The inbox tag for boundary correction communication and DG-subcell ghost zone cells.

The stored data consists of the following:

  1. the mesh of the ghost cell data we received. This allows eliding projection when all neighboring elements are doing DG.
  2. the mesh of the neighboring element's face (not the mortar mesh!)
  3. the variables at the ghost zone cells for finite difference/volume reconstruction
  4. the data on the mortar needed for computing the boundary corrections (e.g. fluxes, characteristic speeds, conserved variables)
  5. the TimeStepId beyond which the boundary terms are no longer valid, when using local time stepping.
  6. the troublade cell indicator status using for determining halos around troubled cells.

The TimeStepId is the neighboring element's next time step. When using local time stepping, the neighbor's boundary data is valid up until this time, which may include multiple local time steps. By receiving and storing the neighbor time step, the local element knows whether or not it should remove boundary data and expect new data to be sent from the neighbor.

The ghost cell data (second element of the tuple) will be valid whenever a DG-subcell scheme is being used. Whenever a DG-subcell scheme is being used, elements using DG and not FD/FV always send both the ghost cells and boundary correction data together. Elements using FD/FV send the ghost cells first followed by the boundary correction data once the element has received all neighbor ghost cell data. Note that the second send/receive only modifies the flux and the TimeStepId used for the flux validity range.

When only a DG scheme (not a DG-subcell scheme) is used the ghost cell data will never be valid.

In the DG-subcell scheme this tag is used both for communicating the ghost cell data needed for the FD/FV reconstruction step and the data needed for the boundary corrections.

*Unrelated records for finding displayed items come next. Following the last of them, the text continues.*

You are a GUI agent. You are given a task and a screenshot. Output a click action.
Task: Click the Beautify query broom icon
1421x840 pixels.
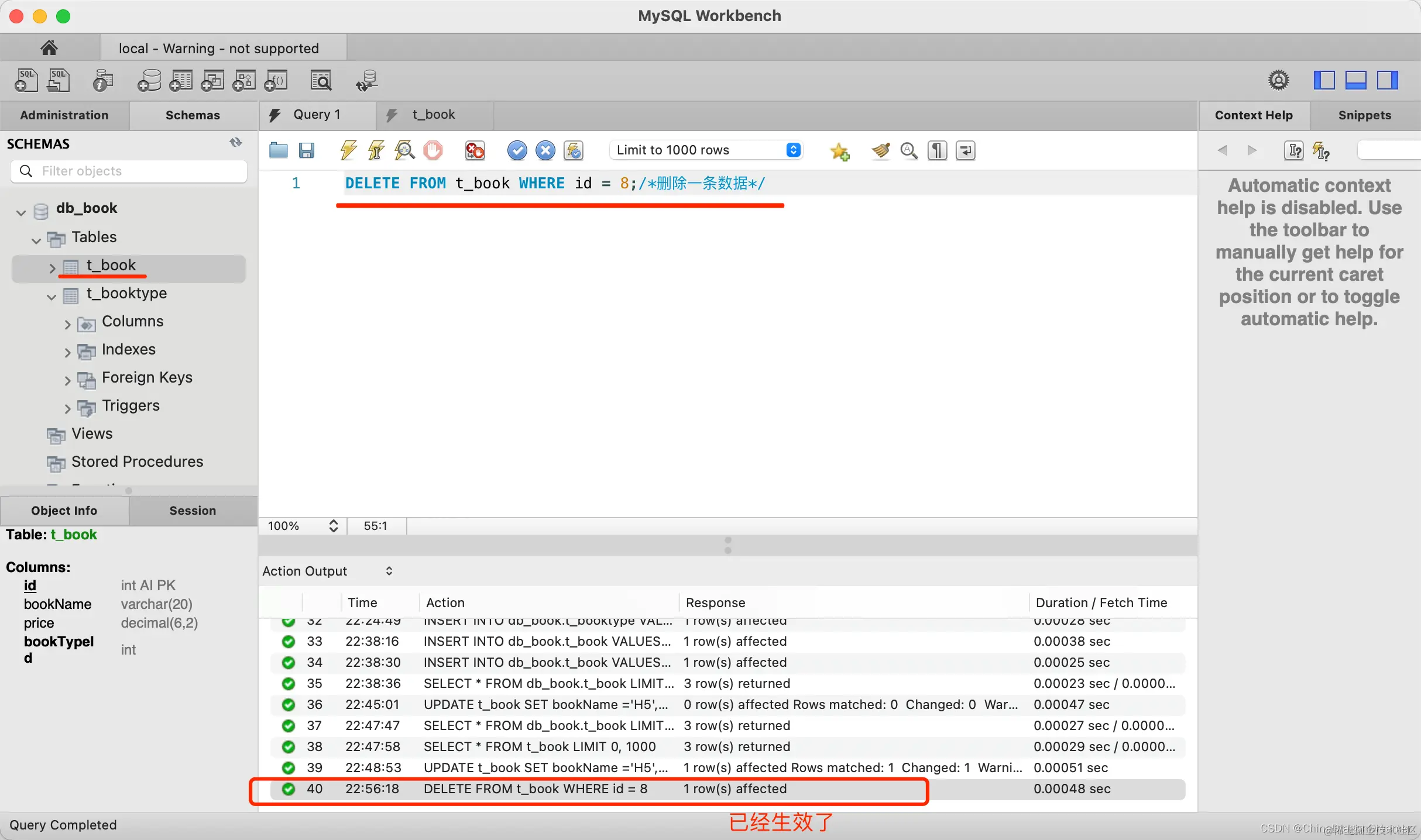tap(880, 150)
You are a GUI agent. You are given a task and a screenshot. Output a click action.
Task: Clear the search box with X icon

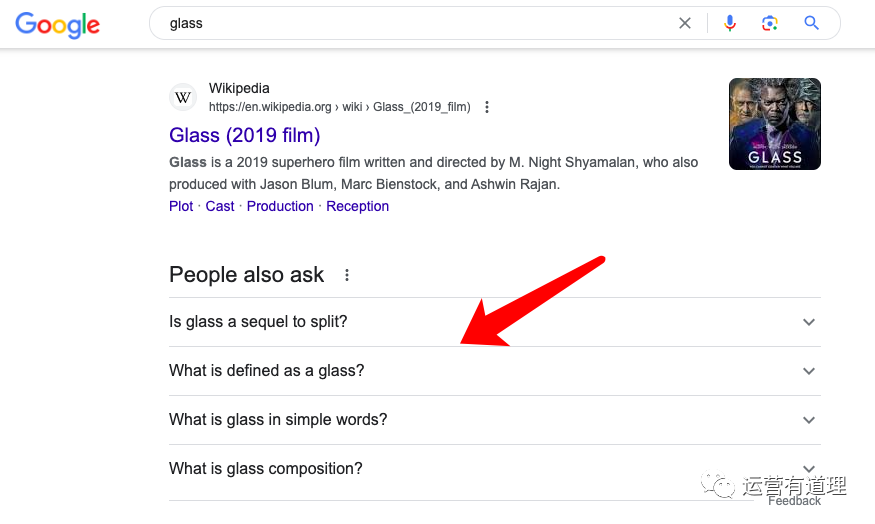pyautogui.click(x=685, y=23)
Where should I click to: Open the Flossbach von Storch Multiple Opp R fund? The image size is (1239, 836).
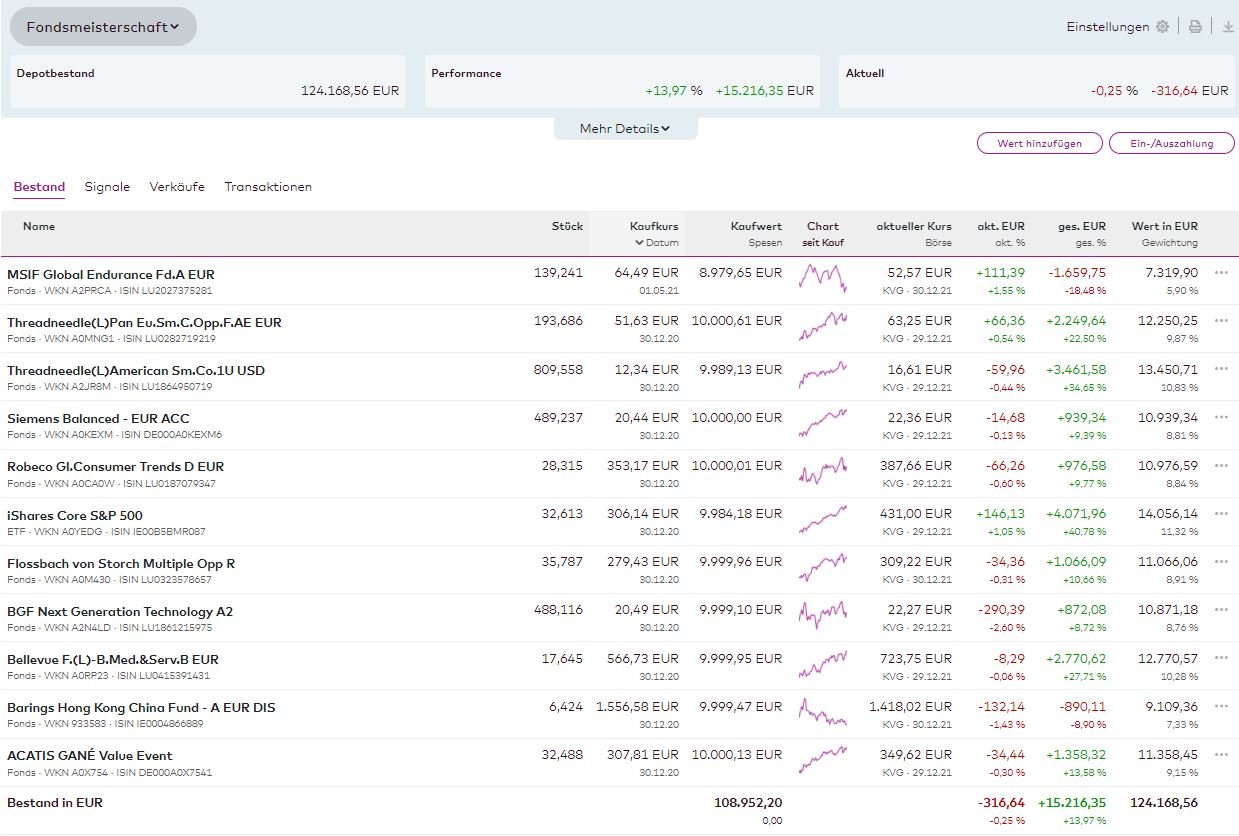121,563
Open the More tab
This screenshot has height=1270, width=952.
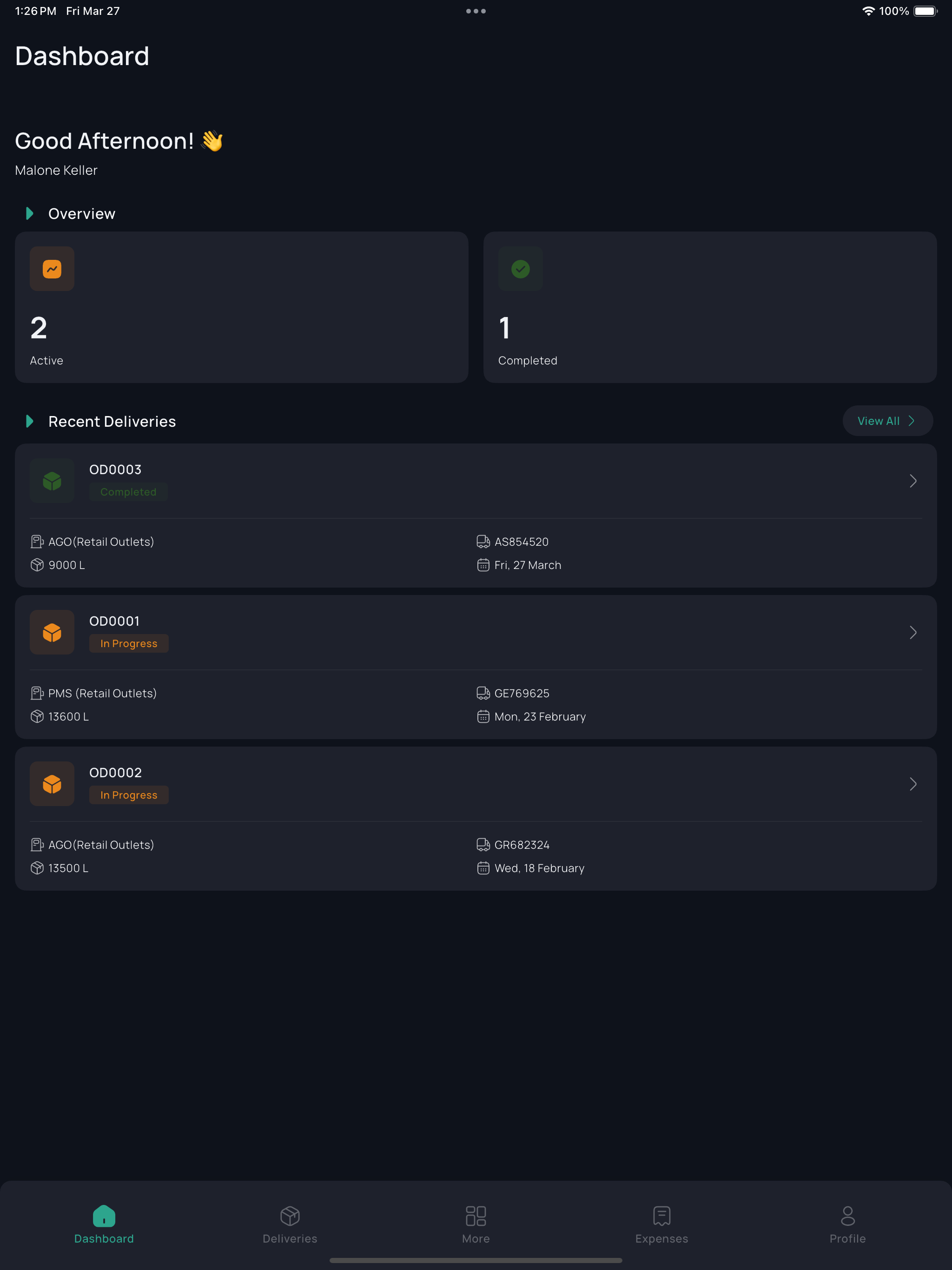click(x=476, y=1224)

  • For an element using DG, both ghost cells and boundary corrections are sent using a single communication. After receiving all neighbor boundary corrections the element can finish computing the time step. The ghost cell data from neighbors is unused.
  • For an element using FD/FV, first the ghost cells are sent. Once all neighboring ghost cell data is received, reconstruction is done and the boundary terms are computed and sent to the neighbors. After receiving all neighbor boundary corrections the element can finish computing the time step.
  • Whether or not an extra communication is needed when an element switches from DG to FD/FV depends on how exactly the decision to switch is implemented. If the volume terms are integrated and verified to be valid before a DG element sends ghost cell and boundary data then no additional communication is needed when switching from DG to FD/FV. In this case a second check of the data that includes the boundary correction needs to be done. If the second check determines a switch from DG to FD/FV is needed, we can continue to use the DG fluxes since the evolution in the small was valid, thus avoiding an additional communication. However, to fully guarantee physical realizability a second communication or evolving the neighboring ghost cells needs to be done. We have not yet decided how to deal with the possible need for an additional communication since it also depends on whether or not we decide to couple to Voronoi instead of just Neumann neighbors.
  • The data for the inbox tags is erased after the boundary correction is complete and the solution has been verified to be valid at the new time step. The ghost cells could be invalidated immediately after reconstruction, thus using the ghost cell data after reconstruction is complete is considered undefined behavior. That is, we make no guarantee as to whether or not it will work.
  • The reason for minimizing the number of communications rather than having a more uniform implementation between DG and FD/FV is that it is the number of communications that adds the most overhead, not the size of each communication. Thus, one large communication is cheaper than several small communications.

Return Values:

  • In the case that the type is type_map the insert_into_inbox function returns the size of the inbox.
  • In the case that the type is type_spsc the insert_into_inbox function returns the number of neighbor data contributions made that allow the element to take its next time step/needs a message called on it. When this number is equal to the number of neighbors, a Charm++ message must be sent to the element to have it continue the algorithm. This is so as to minimize the number of communications made through Charm++ and instead to move data atomically between neighbors whenever possible.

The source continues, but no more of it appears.